Menurutnya, pengawasan tidak dilakukan hanya berdasarkan kepemilikan rumah kontrakan. DJP mempertimbangkan profil dan tingkat risiko kepatuhan wajib pajak secara menyeluruh.

Inge juga menyadari karakteristik pemilik rumah kontrakan beragam, termasuk masyarakat yang memiliki rumah kontrakan dalam skala kecil sebagai sumber tambahan penghasilan. Karena itu, pengawasan dilakukan secara terukur dan proporsional dengan mengedepankan pendekatan persuasif serta edukatif.

"DJP terus mengedepankan prinsip keadilan, kepastian hukum, serta kemudahan dalam pelaksanaan hak dan kewajiban perpajakan," katanya.

Lebih lanjut, Inge mengatakan pemerintah terus berupaya memperkuat kepatuhan perpajakan dan mengoptimalkan penerimaan negara sesuai dengan peraturan perundang-undangan. Salah satu arah kebijakan perpajakan adalah memperkuat basis pajak dan meningkatkan kepatuhan terhadap kewajiban perpajakan yang sudah ada.

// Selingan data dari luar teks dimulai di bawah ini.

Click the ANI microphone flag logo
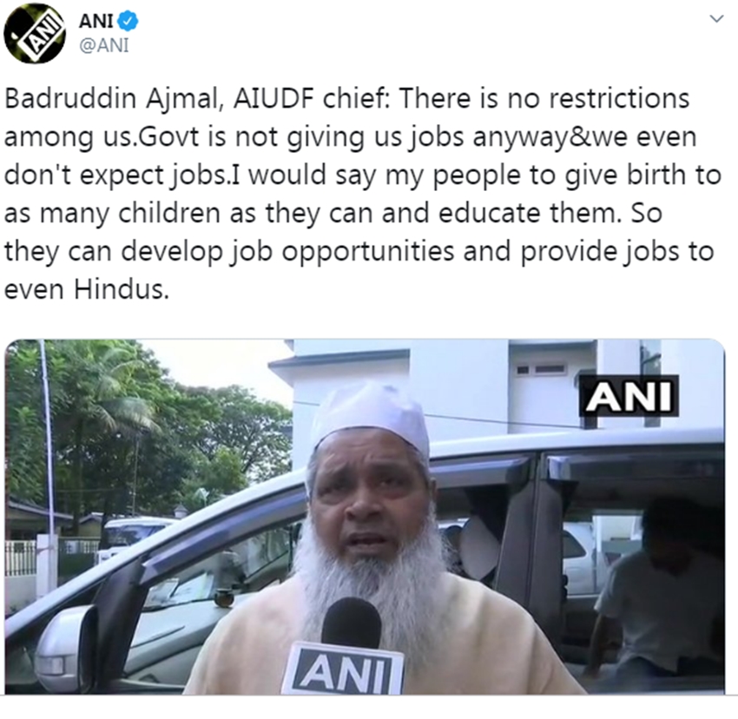 (343, 670)
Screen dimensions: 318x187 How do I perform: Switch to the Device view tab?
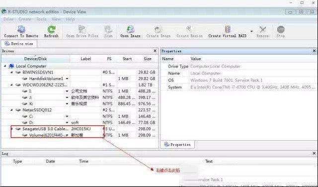tap(19, 44)
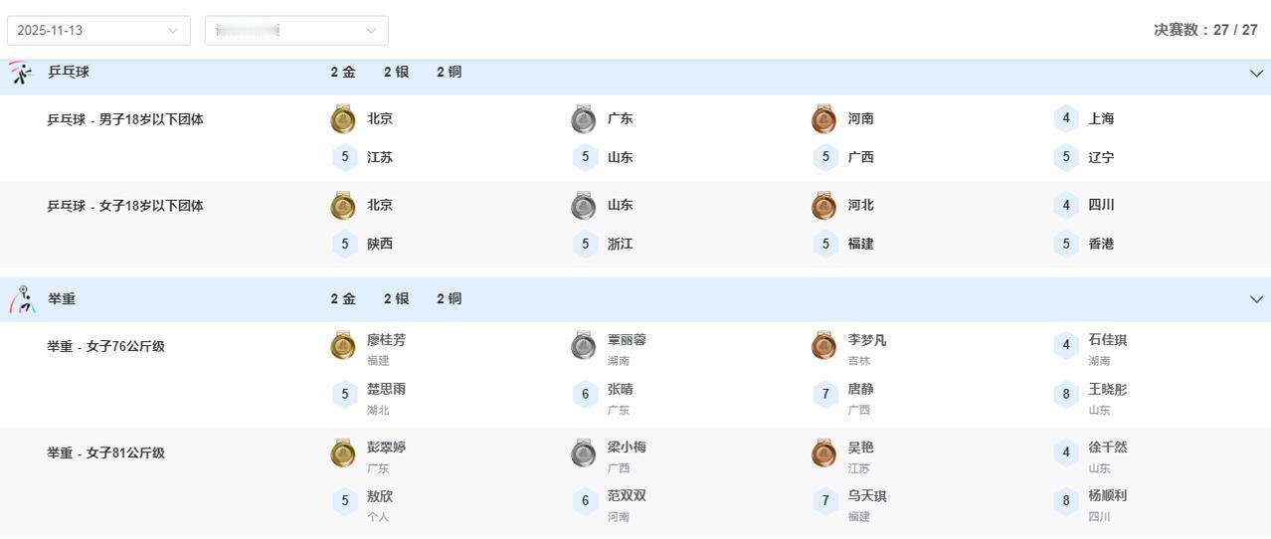This screenshot has height=539, width=1271.
Task: Click the 决赛数 27 / 27 counter
Action: [1205, 30]
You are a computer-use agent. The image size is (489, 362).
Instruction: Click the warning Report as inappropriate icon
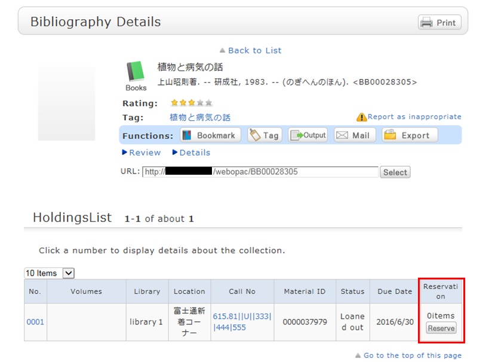coord(361,117)
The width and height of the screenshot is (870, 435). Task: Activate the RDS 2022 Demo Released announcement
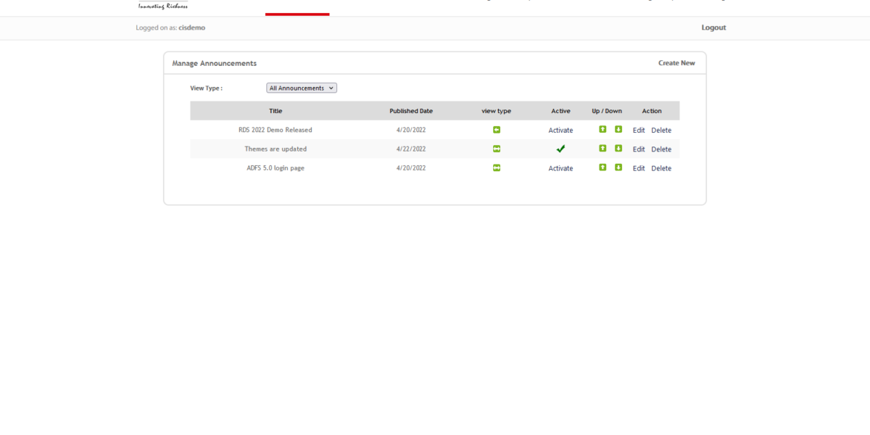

Dalam konteks tersebut, penghasilan dari penyewaan tanah dan/atau bangunan sebenarnya telah menjadi objek Pajak Penghasilan (PPh) berdasarkan ketentuan yang berlaku.

"Dengan demikian, hal tersebut bukan merupakan pengenaan jenis pajak baru," ujar Inge.

Sebelumnya, Kementerian Keuangan menyampaikan rencana memperluas basis perpajakan pada 2027 sebagai bagian dari upaya meningkatkan penerimaan negara. Kebijakan tersebut diarahkan kepada kelompok dan sektor yang dinilai belum optimal dalam memenuhi kewajiban perpajakannya.

Direktur Penyusunan APBN Direktorat Jenderal Anggaran Kemenkeu Rofyanto Kurniawan mengatakan kebijakan tersebut menjadi bagian dari strategi perpajakan dalam Rancangan APBN (RAPBN) 2027.

Ia mencontohkan potensi pajak dari kepemilikan rumah lebih dari satu unit. Rumah yang tidak ditempati pemilik, menurut Rofyanto, berpotensi disewakan atau dikontrakkan sehingga menghasilkan penghasilan yang menjadi objek pajak.

"Contohnya, kalau misalkan orang punya rumah lebih dari satu, kan nggak mungkin juga rumahnya ditinggali semua, pasti ada yang disewakan, dikontrakkan," kata Rofyanto dalam Konsultasi Publik RUU APBN Tahun Anggaran 2027 yang disiarkan secara virtual, Jumat (7/8/2026).

Dengan demikian, DJP menegaskan isu mengenai pajak rumah kontrakan pada 2027 bukan berarti pemerintah akan memberlakukan jenis pajak baru khusus bagi pemilik rumah kontrakan. Penghasilan dari kegiatan penyewaan properti pada dasarnya telah memiliki ketentuan perpajakan yang berlaku.